With money being tight in our house, and with me being as picky as I am, I find that I don’t buy a lot of music unless 1) I know I will like it, or 2) it is from a band that I am loyal to.
1) For bands I do know now well, I set a standard as to whether I will spend the money for the new CD or not. I have to hear and like at least 3 songs off a specific CD before I will decide to loosen the wallet strings and pay money for it. Unfortunately this is not always easy. Most of the time the radio is my #1 source of new music. When this is the case, the radio stations have to play 3 songs of the same CD and I have to like all three before I buy. You can see potential problems there. The radio, or whoever, decides which songs I hear…and which I don’t. This could be trouble since most of the time when I buy new music the song or two I like best off the CD never makes it to the radio. I don’t know who or how the radio singles are chosen but I do know “Nobody Asks Me First” and that is a darned shame. Another problem with the radio approach is that even many of my favorite bands don’t release 3 single from the same CD, so if I used that criterium I wouldn’t even buy my favorite music. That’s why there are more ways.
Sometimes I will borrow a CD or listen to one with a friend. If I like the overall content, I will buy it for myself. This is much more fair to the artist, but again is dependent on someone else’s choice (my friend chooses to buy the CD). This CD swapping is something I should really try more often to expand my horizons, but I never really thought about a conscious effort to do this until now. Kudos, Geof. *writes down idea*
The last way I might find a new band is if they open at a concert I go to. At the FFH concert Warren Barfield opened and really impressed me. Afterward I felt sorry that no one wanted him to sign anything in the autograph line, but I had decided that I could find his CD cheaper at Wal*Mart than it was selling for in the vestibule (remember my money troubles). Contrastingly, at the Mark Schultz concert, Matthew West didn’t appeal to me at all, so I didn’t buy his CD (not even at Wal*Mart).
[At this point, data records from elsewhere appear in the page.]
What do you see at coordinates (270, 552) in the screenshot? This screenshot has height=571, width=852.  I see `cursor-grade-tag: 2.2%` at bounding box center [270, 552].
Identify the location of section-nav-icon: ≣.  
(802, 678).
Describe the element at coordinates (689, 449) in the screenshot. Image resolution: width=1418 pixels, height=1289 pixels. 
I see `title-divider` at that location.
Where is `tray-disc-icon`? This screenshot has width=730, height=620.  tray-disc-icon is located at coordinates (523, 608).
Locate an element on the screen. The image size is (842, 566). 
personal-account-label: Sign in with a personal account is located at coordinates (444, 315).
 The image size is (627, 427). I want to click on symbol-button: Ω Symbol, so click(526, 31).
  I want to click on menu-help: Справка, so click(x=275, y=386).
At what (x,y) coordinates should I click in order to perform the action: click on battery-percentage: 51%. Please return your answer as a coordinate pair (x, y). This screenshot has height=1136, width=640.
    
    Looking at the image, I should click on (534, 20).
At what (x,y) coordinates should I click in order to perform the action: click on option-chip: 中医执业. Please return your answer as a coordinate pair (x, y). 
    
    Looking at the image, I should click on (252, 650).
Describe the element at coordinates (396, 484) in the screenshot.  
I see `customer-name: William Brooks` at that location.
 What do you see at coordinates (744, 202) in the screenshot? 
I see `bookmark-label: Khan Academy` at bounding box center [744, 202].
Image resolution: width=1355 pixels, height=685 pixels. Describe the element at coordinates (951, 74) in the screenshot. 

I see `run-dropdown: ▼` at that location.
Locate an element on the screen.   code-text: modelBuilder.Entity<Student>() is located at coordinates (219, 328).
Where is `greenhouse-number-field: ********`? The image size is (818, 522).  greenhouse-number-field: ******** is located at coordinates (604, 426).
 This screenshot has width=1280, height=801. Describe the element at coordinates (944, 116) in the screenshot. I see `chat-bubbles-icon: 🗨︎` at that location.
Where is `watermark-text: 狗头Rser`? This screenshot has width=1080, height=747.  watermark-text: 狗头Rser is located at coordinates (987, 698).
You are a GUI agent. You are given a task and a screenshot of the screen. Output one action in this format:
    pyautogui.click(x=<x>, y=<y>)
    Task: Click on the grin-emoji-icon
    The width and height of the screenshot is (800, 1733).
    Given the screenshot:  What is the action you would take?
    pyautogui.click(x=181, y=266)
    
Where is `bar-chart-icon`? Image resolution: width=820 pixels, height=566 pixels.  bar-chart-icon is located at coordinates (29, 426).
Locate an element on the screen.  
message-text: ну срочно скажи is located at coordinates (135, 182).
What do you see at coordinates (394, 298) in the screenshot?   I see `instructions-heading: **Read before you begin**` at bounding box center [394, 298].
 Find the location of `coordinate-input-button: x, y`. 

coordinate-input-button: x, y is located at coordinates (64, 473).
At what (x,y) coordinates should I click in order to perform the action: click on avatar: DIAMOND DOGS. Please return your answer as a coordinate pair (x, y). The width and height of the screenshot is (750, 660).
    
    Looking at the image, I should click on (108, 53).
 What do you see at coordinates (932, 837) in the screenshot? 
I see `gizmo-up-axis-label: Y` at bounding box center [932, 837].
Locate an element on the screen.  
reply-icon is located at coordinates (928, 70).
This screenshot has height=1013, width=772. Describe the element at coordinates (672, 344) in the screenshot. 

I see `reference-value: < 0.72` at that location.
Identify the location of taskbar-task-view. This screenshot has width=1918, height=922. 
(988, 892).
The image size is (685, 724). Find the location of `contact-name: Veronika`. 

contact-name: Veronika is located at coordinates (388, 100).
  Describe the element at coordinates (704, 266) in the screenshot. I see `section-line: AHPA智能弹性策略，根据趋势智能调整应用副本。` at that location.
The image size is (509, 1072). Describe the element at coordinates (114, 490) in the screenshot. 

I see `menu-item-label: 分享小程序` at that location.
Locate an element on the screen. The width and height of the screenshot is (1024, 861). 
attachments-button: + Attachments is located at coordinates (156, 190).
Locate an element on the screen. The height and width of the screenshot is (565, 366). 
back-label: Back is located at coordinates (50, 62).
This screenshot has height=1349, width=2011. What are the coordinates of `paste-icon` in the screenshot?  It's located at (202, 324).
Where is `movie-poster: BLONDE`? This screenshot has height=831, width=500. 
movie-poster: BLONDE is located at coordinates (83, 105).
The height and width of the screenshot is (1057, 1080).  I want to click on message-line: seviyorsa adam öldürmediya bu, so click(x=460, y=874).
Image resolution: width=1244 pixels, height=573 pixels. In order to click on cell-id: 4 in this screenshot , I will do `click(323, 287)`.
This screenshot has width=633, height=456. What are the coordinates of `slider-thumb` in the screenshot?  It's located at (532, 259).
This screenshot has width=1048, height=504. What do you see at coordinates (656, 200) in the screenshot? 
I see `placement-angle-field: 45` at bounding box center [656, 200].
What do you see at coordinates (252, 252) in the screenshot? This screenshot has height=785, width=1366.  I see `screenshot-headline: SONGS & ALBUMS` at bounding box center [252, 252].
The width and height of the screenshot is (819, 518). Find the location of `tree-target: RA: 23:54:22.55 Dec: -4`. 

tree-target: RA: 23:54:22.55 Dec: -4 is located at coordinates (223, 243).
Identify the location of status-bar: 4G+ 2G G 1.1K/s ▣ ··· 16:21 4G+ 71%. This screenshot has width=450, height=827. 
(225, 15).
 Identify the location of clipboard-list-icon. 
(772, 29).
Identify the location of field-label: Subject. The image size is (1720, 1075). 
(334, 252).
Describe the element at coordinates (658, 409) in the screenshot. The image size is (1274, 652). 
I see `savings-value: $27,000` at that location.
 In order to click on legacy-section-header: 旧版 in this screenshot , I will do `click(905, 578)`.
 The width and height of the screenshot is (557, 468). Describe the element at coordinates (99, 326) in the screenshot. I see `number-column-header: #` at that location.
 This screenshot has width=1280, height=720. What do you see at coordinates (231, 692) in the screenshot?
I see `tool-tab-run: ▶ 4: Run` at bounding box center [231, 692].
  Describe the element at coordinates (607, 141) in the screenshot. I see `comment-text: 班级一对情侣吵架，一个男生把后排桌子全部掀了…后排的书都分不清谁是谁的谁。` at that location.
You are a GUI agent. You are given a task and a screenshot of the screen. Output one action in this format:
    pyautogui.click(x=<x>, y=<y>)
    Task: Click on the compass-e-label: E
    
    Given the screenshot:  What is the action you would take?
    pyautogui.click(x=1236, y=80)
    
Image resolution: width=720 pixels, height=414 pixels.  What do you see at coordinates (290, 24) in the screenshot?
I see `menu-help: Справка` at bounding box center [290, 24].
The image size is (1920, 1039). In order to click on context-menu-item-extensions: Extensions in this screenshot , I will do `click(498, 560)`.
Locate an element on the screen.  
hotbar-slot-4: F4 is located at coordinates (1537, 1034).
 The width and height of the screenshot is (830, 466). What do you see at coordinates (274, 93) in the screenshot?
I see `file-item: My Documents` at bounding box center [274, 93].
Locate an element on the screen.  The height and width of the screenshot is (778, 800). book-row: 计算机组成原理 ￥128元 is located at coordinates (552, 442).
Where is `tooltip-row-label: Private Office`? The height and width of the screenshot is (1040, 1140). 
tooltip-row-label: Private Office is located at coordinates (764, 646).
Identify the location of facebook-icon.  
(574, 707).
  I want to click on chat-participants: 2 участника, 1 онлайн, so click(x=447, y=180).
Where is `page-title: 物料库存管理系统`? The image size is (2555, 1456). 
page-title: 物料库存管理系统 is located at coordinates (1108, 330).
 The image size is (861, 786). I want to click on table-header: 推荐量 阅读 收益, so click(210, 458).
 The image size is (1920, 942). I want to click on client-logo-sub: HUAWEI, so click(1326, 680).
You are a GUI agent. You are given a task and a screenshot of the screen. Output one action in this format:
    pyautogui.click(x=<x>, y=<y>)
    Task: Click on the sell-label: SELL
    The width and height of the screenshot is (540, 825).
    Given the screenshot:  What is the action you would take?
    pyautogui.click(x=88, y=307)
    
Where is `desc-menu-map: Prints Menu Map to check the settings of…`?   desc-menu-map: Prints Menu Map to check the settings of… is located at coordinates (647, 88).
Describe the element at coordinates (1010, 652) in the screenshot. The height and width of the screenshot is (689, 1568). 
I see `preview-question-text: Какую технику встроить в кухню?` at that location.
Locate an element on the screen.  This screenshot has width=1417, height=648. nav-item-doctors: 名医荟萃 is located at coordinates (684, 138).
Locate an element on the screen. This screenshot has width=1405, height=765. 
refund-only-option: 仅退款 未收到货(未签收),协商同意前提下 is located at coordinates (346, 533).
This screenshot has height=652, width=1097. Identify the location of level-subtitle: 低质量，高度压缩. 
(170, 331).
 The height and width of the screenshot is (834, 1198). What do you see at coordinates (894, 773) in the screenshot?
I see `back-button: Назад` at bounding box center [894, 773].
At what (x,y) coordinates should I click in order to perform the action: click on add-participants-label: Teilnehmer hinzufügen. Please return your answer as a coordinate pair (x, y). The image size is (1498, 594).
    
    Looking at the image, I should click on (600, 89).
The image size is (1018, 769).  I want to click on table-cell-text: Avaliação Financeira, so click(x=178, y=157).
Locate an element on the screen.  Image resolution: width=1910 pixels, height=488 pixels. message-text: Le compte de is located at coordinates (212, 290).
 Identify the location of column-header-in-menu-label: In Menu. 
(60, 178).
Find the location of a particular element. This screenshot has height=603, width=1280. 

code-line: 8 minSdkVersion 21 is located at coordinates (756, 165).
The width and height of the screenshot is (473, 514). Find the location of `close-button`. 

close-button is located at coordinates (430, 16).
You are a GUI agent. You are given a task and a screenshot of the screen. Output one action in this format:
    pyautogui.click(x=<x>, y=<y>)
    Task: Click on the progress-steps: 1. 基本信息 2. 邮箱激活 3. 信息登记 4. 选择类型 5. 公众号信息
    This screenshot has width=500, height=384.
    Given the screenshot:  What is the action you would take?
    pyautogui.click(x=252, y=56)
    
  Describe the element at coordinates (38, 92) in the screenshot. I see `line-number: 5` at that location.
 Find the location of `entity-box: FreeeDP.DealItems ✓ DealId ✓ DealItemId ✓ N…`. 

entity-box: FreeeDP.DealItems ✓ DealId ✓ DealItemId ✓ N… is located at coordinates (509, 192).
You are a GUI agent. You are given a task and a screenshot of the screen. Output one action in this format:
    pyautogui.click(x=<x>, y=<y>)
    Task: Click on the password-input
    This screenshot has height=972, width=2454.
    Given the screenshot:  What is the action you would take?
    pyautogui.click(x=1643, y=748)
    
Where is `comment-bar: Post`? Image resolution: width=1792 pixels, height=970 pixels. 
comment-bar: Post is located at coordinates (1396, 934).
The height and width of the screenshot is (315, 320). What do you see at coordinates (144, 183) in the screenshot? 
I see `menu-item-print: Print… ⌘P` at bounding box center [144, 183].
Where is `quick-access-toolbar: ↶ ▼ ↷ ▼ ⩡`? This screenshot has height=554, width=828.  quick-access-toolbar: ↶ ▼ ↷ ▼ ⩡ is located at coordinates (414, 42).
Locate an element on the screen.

2) The bands I know I like (many listed to the right) I keep track of when they have new releases coming out and I budget money to grab the CD ASAP. I will keep doing this until the band disappoints me, as Smalltown Poets did with Third Verse. I haven’t grabbed their new one yet, but from what little I’ve heard I am getting excited about it (their new website design, however, has also disappointed me :sigh:).
Now onto listening. I just realized that so far nothing has been about listening, but it has all been about purchasing. I’ll keep that part in there for free.
When I buy a new CD it goes directly into the car CD player. It will stay there until I finally feel I need a change (which could be months) or I buy a new CD. The better I like the CD, the less likely I will feel the need to swap it out. The more I like the first CD will determine how long the second CD I buy stays in before I take it out to put the first one in again. After my new CD(s) are sufficiently ingrained into my being I will go back to swapping in old music that I want to listen to again.
Geof’s post has a lot to do with how much play time your Cd gets depending whether or not you like what you are hearing. I can’t say it works that way for me since 99% of the time I only buy stuff that I already know I’ll like. There are no progressions from occasional, to more frequent listening. Actually, quite the opposite is true. When my new CDs are no longer new to me, they eventually move out of the car into the 200 CD changer in the living room. There they stay until I get the urge to once more bring them back to the car for a couple weeks.
This is the summation of my music listening life.